__TASK BRIEF__.
Lines below containing the word "computer" should be copied out.

__RECORDS SHOWN__.
+---+

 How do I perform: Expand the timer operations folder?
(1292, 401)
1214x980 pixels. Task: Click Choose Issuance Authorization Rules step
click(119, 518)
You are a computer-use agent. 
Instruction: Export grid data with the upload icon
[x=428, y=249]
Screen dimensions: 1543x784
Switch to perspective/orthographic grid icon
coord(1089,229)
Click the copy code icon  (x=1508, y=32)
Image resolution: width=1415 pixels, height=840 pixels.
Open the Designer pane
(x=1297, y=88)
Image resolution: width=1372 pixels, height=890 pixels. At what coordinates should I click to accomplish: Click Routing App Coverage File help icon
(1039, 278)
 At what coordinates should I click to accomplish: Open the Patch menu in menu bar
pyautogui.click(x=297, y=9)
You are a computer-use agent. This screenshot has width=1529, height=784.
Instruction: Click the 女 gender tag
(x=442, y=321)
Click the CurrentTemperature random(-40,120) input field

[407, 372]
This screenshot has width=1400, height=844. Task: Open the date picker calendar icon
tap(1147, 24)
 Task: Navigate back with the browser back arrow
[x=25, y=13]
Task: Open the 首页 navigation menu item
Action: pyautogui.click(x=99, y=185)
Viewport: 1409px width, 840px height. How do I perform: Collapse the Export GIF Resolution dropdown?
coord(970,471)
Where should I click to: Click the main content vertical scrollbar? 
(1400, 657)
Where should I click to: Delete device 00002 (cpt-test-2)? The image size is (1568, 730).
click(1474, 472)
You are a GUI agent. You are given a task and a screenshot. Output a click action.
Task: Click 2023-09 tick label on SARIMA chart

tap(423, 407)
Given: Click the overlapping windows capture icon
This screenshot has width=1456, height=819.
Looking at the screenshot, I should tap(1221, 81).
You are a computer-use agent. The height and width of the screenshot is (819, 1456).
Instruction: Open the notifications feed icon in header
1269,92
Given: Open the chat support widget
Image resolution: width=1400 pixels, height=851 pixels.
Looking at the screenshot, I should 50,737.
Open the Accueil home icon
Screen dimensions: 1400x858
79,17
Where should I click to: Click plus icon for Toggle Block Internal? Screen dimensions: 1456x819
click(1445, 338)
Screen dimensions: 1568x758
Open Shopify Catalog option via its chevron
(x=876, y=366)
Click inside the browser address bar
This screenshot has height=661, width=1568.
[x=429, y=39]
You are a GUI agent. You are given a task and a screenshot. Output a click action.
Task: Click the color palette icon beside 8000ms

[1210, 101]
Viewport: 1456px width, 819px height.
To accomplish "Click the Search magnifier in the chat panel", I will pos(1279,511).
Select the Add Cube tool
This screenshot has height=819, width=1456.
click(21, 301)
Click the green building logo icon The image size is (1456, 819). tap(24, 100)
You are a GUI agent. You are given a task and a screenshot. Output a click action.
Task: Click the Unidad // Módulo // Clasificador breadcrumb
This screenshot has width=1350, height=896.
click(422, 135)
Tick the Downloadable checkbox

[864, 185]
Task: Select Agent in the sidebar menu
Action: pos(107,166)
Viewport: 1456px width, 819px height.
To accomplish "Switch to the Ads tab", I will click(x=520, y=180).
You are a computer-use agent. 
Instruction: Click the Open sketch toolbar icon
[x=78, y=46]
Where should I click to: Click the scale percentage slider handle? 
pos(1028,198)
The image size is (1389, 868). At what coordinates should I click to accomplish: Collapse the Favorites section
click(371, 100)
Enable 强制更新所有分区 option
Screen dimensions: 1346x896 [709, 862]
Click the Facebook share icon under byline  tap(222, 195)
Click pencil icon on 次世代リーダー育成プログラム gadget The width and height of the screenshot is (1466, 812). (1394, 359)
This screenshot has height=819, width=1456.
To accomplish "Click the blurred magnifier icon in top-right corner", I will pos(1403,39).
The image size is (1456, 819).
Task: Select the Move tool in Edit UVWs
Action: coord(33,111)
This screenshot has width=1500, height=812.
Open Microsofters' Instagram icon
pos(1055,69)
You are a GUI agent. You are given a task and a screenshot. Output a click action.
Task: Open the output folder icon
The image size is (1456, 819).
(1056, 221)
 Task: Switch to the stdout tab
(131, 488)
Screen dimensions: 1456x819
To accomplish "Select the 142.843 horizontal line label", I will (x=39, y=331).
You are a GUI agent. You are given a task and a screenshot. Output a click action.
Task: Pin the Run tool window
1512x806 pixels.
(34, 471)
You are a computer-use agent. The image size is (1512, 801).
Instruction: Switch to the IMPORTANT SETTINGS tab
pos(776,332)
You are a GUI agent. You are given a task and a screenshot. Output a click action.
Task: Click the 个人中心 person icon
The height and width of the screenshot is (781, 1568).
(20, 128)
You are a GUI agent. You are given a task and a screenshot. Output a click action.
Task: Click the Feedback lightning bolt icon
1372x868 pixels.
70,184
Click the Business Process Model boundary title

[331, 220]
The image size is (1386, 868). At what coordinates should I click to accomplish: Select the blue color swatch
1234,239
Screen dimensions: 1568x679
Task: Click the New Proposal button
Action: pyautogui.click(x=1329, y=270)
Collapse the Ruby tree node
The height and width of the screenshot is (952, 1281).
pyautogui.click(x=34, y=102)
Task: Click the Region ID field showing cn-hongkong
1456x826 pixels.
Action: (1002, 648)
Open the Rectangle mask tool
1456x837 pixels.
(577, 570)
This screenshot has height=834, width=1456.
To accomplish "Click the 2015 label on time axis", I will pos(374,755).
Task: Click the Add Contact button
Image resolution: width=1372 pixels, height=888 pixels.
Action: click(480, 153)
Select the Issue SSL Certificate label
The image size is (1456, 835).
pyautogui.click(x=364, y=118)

+---+

__SOLUTION TO THIS TASK__.
You are a computer-use agent. 
You are a computer-use agent. This screenshot has width=1529, height=784.
You are a computer-use agent. The height and width of the screenshot is (819, 1456).
You are a computer-use agent. 
You are a computer-use agent. The image size is (1512, 801).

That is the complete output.